Six Cleveland police officers involved in fatal 2012 barrage to be fired
Six Cleveland police officers involved in a 2012 shooting that killed two unarmed black people will be fired, with six more facing suspensions.
Aaron Josefczyk/AP/File
Six Cleveland police officers will be fired based on their involvement in a deadly salvo following a high-speed chase in 2012 that left two unarmed black people dead, officials announced Tuesday.
Six more officers face suspensions of 21 to 30 days, and another officer retired last year in relation to the event. One of the officers fired, Michael Brelo, was acquitted last May of manslaughter charges stemming from the chase. Protesters, angered by the acquittal, clashed with police leading to dozens of arrests.
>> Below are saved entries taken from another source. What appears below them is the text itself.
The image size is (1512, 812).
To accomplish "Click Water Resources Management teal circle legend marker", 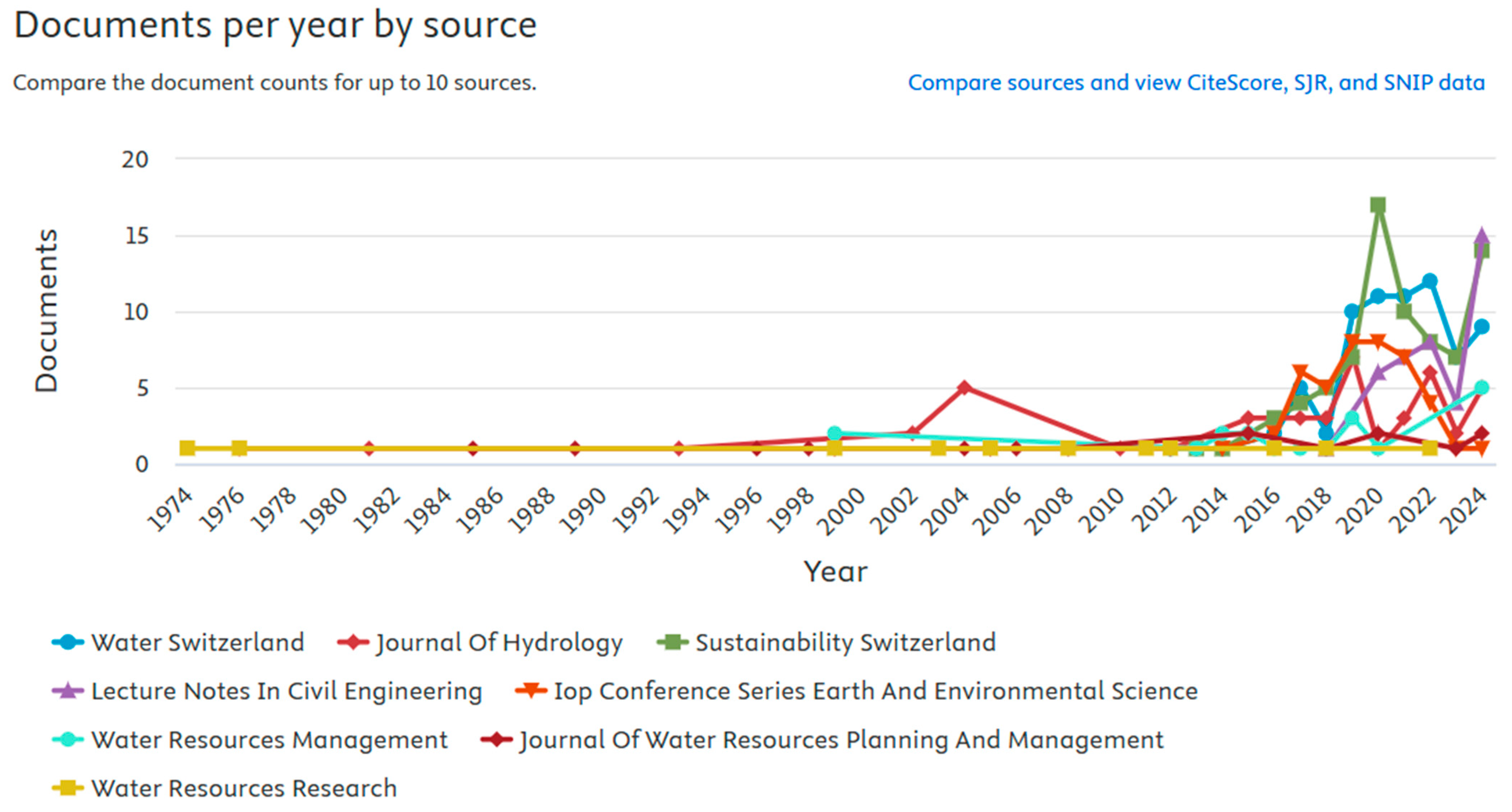I will click(x=68, y=739).
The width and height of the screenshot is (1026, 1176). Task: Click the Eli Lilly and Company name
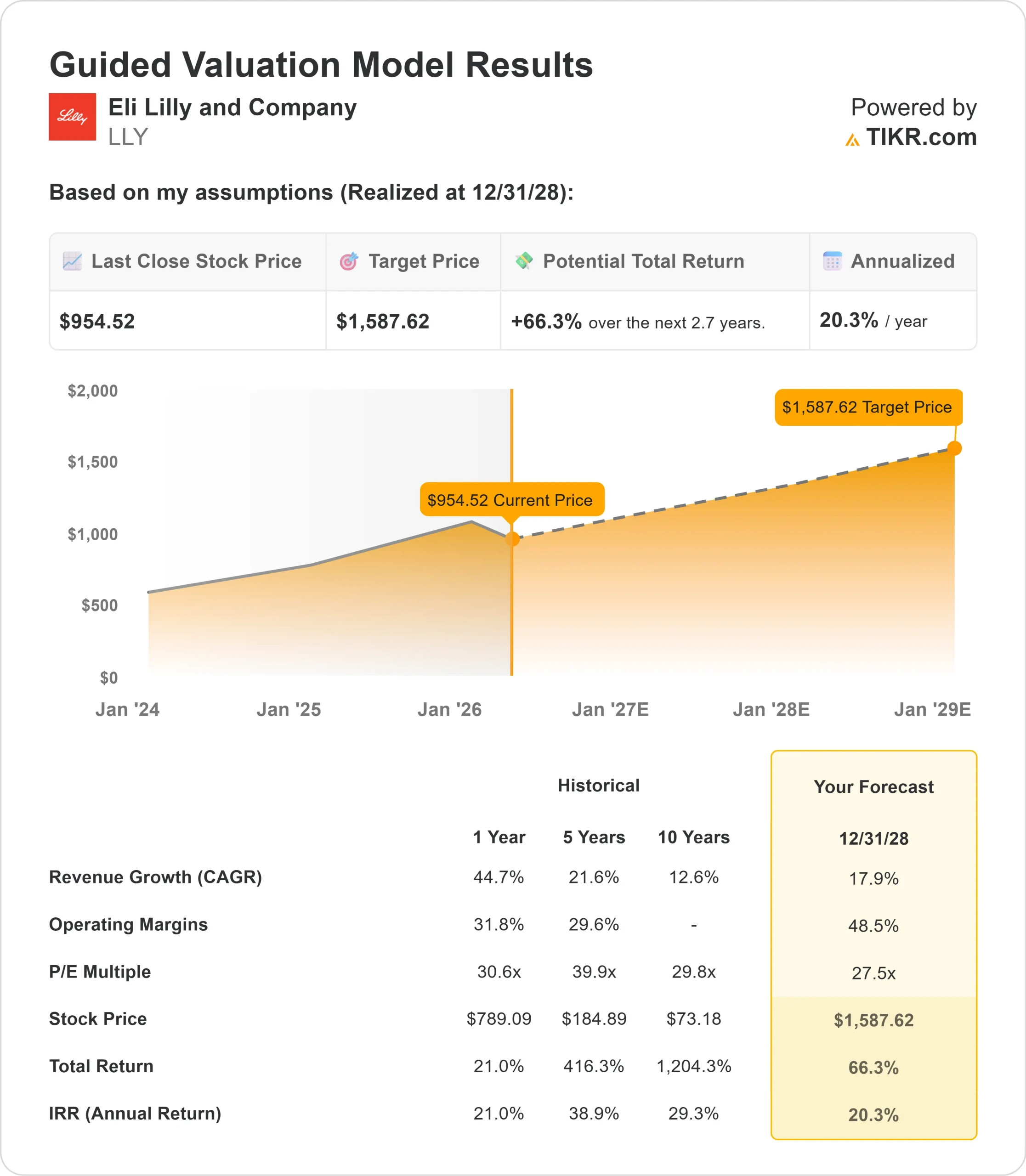(x=232, y=107)
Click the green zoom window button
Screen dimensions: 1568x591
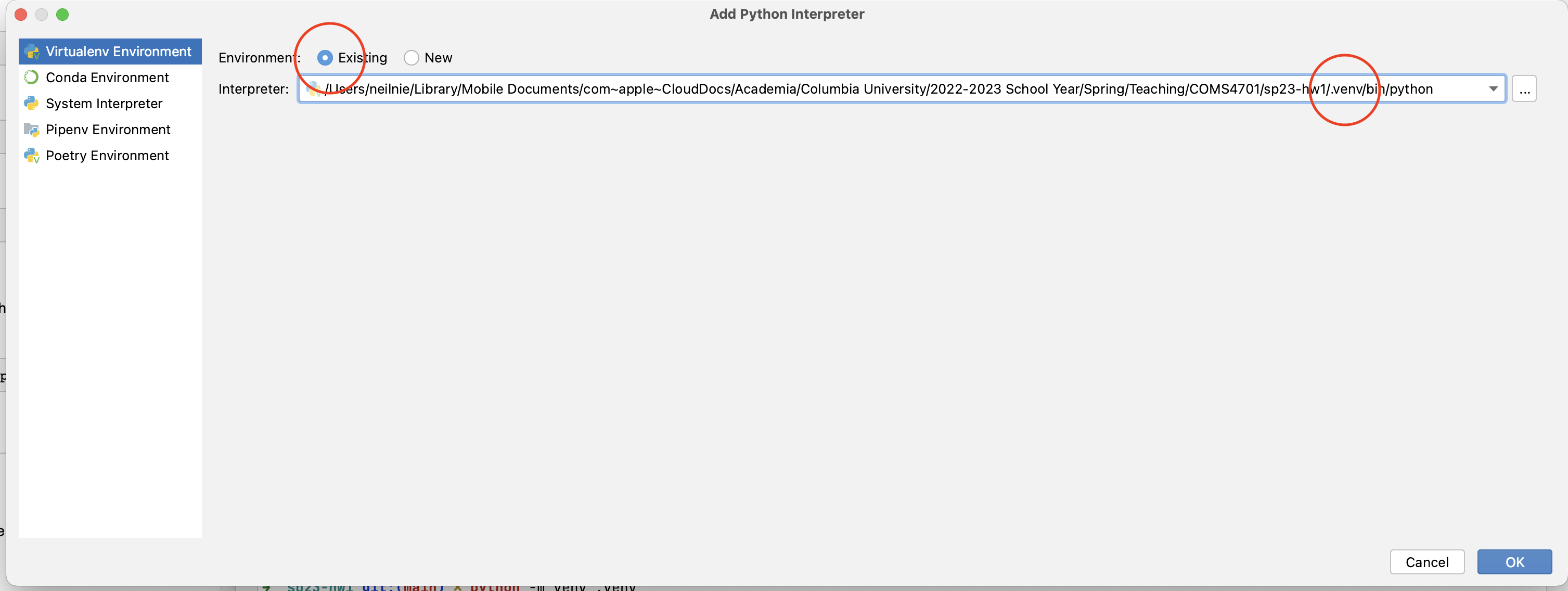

Such tense protests have become routine in many American cities in the past year and half as people have taken to the streets to express frustrations about fatal shootings of black citizens by police officers and what they see as a failure to adequately punish officers.
This incident occurred in November 2012. Reports of gunfire coming from a car driven by Timothy Russell and carrying passenger Malissa Williams caused officers to pursue the vehicle, and Mr. Russell did not stop. It was later determined that Russell’s vehicle, a Chevrolet Malibu, had backfired. No weapon was found in the car.
More than 100 officers and 60 police cruisers were involved in the pursuit, which lasted around 20 minutes and at points topped 90 miles per hour as Russell was chased through multiple cities. The incident ended in a school parking lot where officers opened fire on Russell’s car, discharging 137 bullets in the process. Russell was hit 24 times and Ms. Williams 23; both were killed.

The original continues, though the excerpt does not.